From “Table Scrappin’ Vol. 1,” Chuck and George

They were inspired by longtime art collaborators, Gilbert & George. But Jones and Scott created the pseudonym Chuck and George by  pairing the names of their imaginary friends and muses.  I mean, who doesn’t want to go back to their childhood dreams of safety and fun, all of which involved playing dress up and wearing a “mask.” That way we are still a part of the story, but we’re separate, and safe: a concept extremely important to the Brians.

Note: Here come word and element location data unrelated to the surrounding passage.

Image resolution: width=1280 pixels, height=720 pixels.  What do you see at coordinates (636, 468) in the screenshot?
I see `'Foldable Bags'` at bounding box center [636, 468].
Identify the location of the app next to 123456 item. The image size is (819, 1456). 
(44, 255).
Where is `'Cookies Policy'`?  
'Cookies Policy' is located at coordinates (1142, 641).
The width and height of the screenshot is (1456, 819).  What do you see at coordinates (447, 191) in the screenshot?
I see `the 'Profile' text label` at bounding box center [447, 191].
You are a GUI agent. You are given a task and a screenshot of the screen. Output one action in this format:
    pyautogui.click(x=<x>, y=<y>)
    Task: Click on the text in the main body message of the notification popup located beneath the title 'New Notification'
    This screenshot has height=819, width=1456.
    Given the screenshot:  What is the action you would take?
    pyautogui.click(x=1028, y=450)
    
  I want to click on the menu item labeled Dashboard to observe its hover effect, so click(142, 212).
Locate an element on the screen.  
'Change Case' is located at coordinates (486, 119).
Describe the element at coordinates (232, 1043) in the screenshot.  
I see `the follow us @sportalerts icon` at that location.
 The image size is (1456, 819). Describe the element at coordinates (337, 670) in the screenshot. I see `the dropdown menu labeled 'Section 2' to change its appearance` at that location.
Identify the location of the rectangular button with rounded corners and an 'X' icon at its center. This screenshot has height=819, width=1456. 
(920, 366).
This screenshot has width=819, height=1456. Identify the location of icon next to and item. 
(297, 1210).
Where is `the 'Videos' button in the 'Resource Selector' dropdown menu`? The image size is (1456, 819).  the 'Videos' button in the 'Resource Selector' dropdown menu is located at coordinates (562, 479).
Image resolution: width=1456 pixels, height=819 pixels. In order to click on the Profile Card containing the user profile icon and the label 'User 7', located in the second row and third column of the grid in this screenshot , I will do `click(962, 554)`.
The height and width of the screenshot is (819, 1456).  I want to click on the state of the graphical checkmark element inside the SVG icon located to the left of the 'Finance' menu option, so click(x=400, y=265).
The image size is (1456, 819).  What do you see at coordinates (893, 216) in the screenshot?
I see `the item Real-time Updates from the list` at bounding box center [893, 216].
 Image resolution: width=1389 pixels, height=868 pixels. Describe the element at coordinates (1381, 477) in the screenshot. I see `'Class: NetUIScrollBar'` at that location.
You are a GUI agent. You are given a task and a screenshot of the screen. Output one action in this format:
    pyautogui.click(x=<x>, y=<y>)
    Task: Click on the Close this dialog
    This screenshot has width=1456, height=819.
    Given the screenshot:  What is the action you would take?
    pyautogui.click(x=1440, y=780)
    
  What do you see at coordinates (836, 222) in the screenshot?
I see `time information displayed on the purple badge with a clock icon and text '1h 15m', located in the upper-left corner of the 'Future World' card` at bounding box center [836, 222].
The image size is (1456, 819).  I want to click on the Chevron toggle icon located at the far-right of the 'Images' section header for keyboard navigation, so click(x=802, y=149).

These days, Chuck and George are still sitting at the table with the past and the present, having a chat, eating crackers, drinking, playing a game (cheating at that game), saying one thing, hearing another. And now we have, Table Scrappin’ Vol. 1, which brings the duo’s black and white drawings to life by recreating the two-dimensional narrative space in a three-dimensional life-sized diorama.

Full of hand-carved masks, kitschy wallpaper, and constructed living room furniture, the world that Chuck and George have made for us is definitely unique and promising of a whole lot of fun.

Sharing the gallery space at Conduit is work from James Sullivan and W. Tucker. Sullivan’s newest exhibition will feature large-scale figures molded from straw and plaster, large-scale cast iron sculptures and What Remains, an ongoing sculptural project that investigates a process of collecting, forming, and re-forming objects. Austin-based artist W. Tucker’s drawings tell two stories; one is of the materials he works on — found materials such as book covers, slatted wood blinds and drawer fronts,  and the idiosyncratic cast of characters he draws.

Also opening on Saturday, just down the street, is THE BEST at Red Arrow Contemporary. The exhibition features one graduate student from each of the Master of Fine Arts/Ph.D. programs here in Dallas/Ft. Worth. Each student was hand selected by Red Arrow to be featured in this exhibition as a representation of Dallas and its upcoming talent. The work selected ranges from works on paper, installation, video and glass.  The artists selected are: Hiroko Kubo (TCU), Derek Rankins (UNT), Kim Brewer (TWU), Jesse England (UTA), Nicolas Cladis (UD), Travis LaMothe (SMU), and myself (UTD) .

 

The Ochre House’s “Dreams of Slaughtered Sheep”

If you’re looking for a little bit of theater in your evening, check out the latest work from the Ochre House, Dreams of Slaughtered Sheep. A dark, absurdist comedy, written and directed by Matthew Posey, Dreams of Slaughtered Sheep, is the story of Spencerville (Justin Locklear), who works at a slaughter house and fears sleep because he knows he will dream of the ones he has slaughtered. Exploring loneliness and existential crisis, the play is “a momentary emotional mishap brought on by lack of sleep and heavy burdens. All who are plagued by night terrors enter here.” Those are the words of Matthew Posey, a master of wordplay, and if that teaser is any indication, the fourth production of the Ochre House’s 2012-2013 season promises to be as fascinating, inciting, and beautifully strange as their work has become known to be. Plus there are puppets!